#### [EXERCISE PROMPT]
Copy the listing below word for word, from its first line through its last.

(Text and element pointing listing)
◆ ◆ ◆ ◆ ◆

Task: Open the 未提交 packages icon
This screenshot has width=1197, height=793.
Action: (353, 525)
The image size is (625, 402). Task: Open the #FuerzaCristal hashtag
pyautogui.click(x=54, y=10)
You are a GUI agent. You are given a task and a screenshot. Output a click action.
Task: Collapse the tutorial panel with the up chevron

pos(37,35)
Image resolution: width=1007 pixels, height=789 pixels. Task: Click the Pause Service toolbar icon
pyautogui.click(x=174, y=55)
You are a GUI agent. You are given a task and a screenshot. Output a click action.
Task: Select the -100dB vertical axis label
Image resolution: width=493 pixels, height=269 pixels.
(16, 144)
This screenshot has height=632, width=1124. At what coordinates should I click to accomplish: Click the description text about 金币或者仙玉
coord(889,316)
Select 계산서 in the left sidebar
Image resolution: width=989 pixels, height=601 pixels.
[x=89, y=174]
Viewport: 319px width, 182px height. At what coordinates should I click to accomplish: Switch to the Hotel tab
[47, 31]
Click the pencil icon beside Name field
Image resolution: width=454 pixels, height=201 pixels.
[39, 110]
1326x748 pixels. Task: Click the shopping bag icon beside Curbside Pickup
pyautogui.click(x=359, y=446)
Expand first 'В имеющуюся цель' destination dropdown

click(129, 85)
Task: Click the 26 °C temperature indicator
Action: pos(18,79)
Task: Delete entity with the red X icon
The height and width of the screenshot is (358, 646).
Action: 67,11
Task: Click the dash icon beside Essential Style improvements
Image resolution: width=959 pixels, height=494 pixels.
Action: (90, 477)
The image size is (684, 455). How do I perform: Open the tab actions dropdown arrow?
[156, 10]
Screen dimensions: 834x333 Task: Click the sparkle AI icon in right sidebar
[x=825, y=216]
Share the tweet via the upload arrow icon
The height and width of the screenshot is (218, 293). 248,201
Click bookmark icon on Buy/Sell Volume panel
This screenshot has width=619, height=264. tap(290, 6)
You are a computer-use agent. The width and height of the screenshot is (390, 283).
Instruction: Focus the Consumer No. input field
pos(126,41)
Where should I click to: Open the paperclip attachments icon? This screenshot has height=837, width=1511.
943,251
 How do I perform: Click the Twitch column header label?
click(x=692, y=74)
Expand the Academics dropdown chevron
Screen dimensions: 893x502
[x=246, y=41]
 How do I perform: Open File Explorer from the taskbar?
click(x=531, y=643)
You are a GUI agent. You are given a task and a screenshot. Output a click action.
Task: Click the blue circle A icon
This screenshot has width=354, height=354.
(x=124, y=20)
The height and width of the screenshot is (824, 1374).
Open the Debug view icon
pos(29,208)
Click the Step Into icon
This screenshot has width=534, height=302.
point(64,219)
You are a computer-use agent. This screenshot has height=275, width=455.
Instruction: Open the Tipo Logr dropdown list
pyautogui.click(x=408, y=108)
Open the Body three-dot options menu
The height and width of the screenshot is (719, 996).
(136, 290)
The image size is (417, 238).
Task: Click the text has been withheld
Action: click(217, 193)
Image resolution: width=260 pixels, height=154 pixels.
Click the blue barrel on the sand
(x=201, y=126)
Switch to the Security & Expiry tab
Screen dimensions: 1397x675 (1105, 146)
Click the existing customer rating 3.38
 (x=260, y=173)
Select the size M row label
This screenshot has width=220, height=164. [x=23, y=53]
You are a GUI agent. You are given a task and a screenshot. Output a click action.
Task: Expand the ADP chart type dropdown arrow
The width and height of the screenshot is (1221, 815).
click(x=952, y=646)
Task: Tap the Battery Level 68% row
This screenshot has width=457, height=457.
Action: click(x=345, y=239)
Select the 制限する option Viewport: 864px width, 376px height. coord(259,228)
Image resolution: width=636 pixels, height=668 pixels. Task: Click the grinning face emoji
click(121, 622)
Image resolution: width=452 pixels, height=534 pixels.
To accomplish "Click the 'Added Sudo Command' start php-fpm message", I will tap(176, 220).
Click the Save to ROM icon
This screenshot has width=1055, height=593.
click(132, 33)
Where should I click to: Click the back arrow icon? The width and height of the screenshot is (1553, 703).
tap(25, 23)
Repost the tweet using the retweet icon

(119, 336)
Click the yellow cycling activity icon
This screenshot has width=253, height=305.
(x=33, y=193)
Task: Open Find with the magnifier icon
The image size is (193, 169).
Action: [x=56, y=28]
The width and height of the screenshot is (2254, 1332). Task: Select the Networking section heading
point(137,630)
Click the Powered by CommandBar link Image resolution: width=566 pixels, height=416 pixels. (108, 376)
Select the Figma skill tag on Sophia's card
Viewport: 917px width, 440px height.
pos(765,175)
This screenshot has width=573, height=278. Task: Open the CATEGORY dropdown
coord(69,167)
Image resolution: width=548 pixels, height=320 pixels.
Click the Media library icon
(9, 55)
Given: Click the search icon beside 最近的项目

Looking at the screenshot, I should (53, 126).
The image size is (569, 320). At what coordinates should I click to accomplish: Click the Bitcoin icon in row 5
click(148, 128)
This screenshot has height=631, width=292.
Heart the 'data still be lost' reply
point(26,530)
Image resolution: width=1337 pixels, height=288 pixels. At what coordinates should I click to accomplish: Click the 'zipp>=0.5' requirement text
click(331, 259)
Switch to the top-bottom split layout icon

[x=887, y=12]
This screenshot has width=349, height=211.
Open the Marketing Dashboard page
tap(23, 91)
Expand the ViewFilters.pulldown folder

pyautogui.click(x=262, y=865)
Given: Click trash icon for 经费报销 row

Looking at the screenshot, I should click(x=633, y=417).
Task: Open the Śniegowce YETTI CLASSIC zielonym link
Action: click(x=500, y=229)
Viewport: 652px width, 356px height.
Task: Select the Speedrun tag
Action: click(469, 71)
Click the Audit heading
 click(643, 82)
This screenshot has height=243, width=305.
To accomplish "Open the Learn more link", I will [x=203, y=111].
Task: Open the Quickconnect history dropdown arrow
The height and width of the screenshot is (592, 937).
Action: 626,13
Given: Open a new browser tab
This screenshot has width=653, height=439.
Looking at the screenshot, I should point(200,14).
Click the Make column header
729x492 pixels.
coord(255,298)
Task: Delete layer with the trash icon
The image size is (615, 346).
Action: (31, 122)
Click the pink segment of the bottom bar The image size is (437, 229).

◆ ◆ ◆ ◆ ◆

#### [PROBLEM SOLUTION]
Task: Open the 未提交 packages icon
This screenshot has width=1197, height=793.
Action: (353, 525)
The image size is (625, 402). Task: Open the #FuerzaCristal hashtag
pyautogui.click(x=54, y=10)
You are a GUI agent. You are given a task and a screenshot. Output a click action.
Task: Collapse the tutorial panel with the up chevron

pos(37,35)
Image resolution: width=1007 pixels, height=789 pixels. Task: Click the Pause Service toolbar icon
pyautogui.click(x=174, y=55)
You are a GUI agent. You are given a task and a screenshot. Output a click action.
Task: Select the -100dB vertical axis label
Image resolution: width=493 pixels, height=269 pixels.
(16, 144)
This screenshot has height=632, width=1124. At what coordinates should I click to accomplish: Click the description text about 金币或者仙玉
coord(889,316)
Select 계산서 in the left sidebar
Image resolution: width=989 pixels, height=601 pixels.
[x=89, y=174]
Viewport: 319px width, 182px height. At what coordinates should I click to accomplish: Switch to the Hotel tab
[47, 31]
Click the pencil icon beside Name field
Image resolution: width=454 pixels, height=201 pixels.
[39, 110]
1326x748 pixels. Task: Click the shopping bag icon beside Curbside Pickup
pyautogui.click(x=359, y=446)
Expand first 'В имеющуюся цель' destination dropdown

click(129, 85)
Task: Click the 26 °C temperature indicator
Action: pos(18,79)
Task: Delete entity with the red X icon
The height and width of the screenshot is (358, 646).
Action: 67,11
Task: Click the dash icon beside Essential Style improvements
Image resolution: width=959 pixels, height=494 pixels.
Action: (90, 477)
The image size is (684, 455). How do I perform: Open the tab actions dropdown arrow?
[156, 10]
Screen dimensions: 834x333 Task: Click the sparkle AI icon in right sidebar
[x=825, y=216]
Share the tweet via the upload arrow icon
The height and width of the screenshot is (218, 293). 248,201
Click bookmark icon on Buy/Sell Volume panel
This screenshot has width=619, height=264. tap(290, 6)
You are a computer-use agent. The width and height of the screenshot is (390, 283).
Instruction: Focus the Consumer No. input field
pos(126,41)
Where should I click to: Open the paperclip attachments icon? This screenshot has height=837, width=1511.
943,251
 How do I perform: Click the Twitch column header label?
click(x=692, y=74)
Expand the Academics dropdown chevron
Screen dimensions: 893x502
[x=246, y=41]
 How do I perform: Open File Explorer from the taskbar?
click(x=531, y=643)
You are a GUI agent. You are given a task and a screenshot. Output a click action.
Task: Click the blue circle A icon
This screenshot has width=354, height=354.
(x=124, y=20)
The height and width of the screenshot is (824, 1374).
Open the Debug view icon
pos(29,208)
Click the Step Into icon
This screenshot has width=534, height=302.
point(64,219)
You are a computer-use agent. This screenshot has height=275, width=455.
Instruction: Open the Tipo Logr dropdown list
pyautogui.click(x=408, y=108)
Open the Body three-dot options menu
The height and width of the screenshot is (719, 996).
(136, 290)
The image size is (417, 238).
Task: Click the text has been withheld
Action: click(217, 193)
Image resolution: width=260 pixels, height=154 pixels.
Click the blue barrel on the sand
(x=201, y=126)
Switch to the Security & Expiry tab
Screen dimensions: 1397x675 (1105, 146)
Click the existing customer rating 3.38
 (x=260, y=173)
Select the size M row label
This screenshot has width=220, height=164. [x=23, y=53]
You are a GUI agent. You are given a task and a screenshot. Output a click action.
Task: Expand the ADP chart type dropdown arrow
The width and height of the screenshot is (1221, 815).
click(x=952, y=646)
Task: Tap the Battery Level 68% row
This screenshot has width=457, height=457.
Action: click(x=345, y=239)
Select the 制限する option Viewport: 864px width, 376px height. coord(259,228)
Image resolution: width=636 pixels, height=668 pixels. Task: Click the grinning face emoji
click(121, 622)
Image resolution: width=452 pixels, height=534 pixels.
To accomplish "Click the 'Added Sudo Command' start php-fpm message", I will tap(176, 220).
Click the Save to ROM icon
This screenshot has width=1055, height=593.
click(132, 33)
Where should I click to: Click the back arrow icon? The width and height of the screenshot is (1553, 703).
tap(25, 23)
Repost the tweet using the retweet icon

(119, 336)
Click the yellow cycling activity icon
This screenshot has width=253, height=305.
(x=33, y=193)
Task: Open Find with the magnifier icon
The image size is (193, 169).
Action: [x=56, y=28]
The width and height of the screenshot is (2254, 1332). Task: Select the Networking section heading
point(137,630)
Click the Powered by CommandBar link Image resolution: width=566 pixels, height=416 pixels. (108, 376)
Select the Figma skill tag on Sophia's card
Viewport: 917px width, 440px height.
pos(765,175)
This screenshot has width=573, height=278. Task: Open the CATEGORY dropdown
coord(69,167)
Image resolution: width=548 pixels, height=320 pixels.
Click the Media library icon
(9, 55)
Given: Click the search icon beside 最近的项目

Looking at the screenshot, I should (53, 126).
The image size is (569, 320). At what coordinates should I click to accomplish: Click the Bitcoin icon in row 5
click(148, 128)
This screenshot has height=631, width=292.
Heart the 'data still be lost' reply
point(26,530)
Image resolution: width=1337 pixels, height=288 pixels. At what coordinates should I click to accomplish: Click the 'zipp>=0.5' requirement text
click(331, 259)
Switch to the top-bottom split layout icon

[x=887, y=12]
This screenshot has width=349, height=211.
Open the Marketing Dashboard page
tap(23, 91)
Expand the ViewFilters.pulldown folder

pyautogui.click(x=262, y=865)
Given: Click trash icon for 经费报销 row

Looking at the screenshot, I should click(x=633, y=417).
Task: Open the Śniegowce YETTI CLASSIC zielonym link
Action: click(x=500, y=229)
Viewport: 652px width, 356px height.
Task: Select the Speedrun tag
Action: click(469, 71)
Click the Audit heading
 click(643, 82)
This screenshot has height=243, width=305.
To accomplish "Open the Learn more link", I will [x=203, y=111].
Task: Open the Quickconnect history dropdown arrow
The height and width of the screenshot is (592, 937).
Action: 626,13
Given: Open a new browser tab
This screenshot has width=653, height=439.
Looking at the screenshot, I should point(200,14).
Click the Make column header
729x492 pixels.
coord(255,298)
Task: Delete layer with the trash icon
The image size is (615, 346).
Action: (31, 122)
Click the pink segment of the bottom bar The image size is (437, 229).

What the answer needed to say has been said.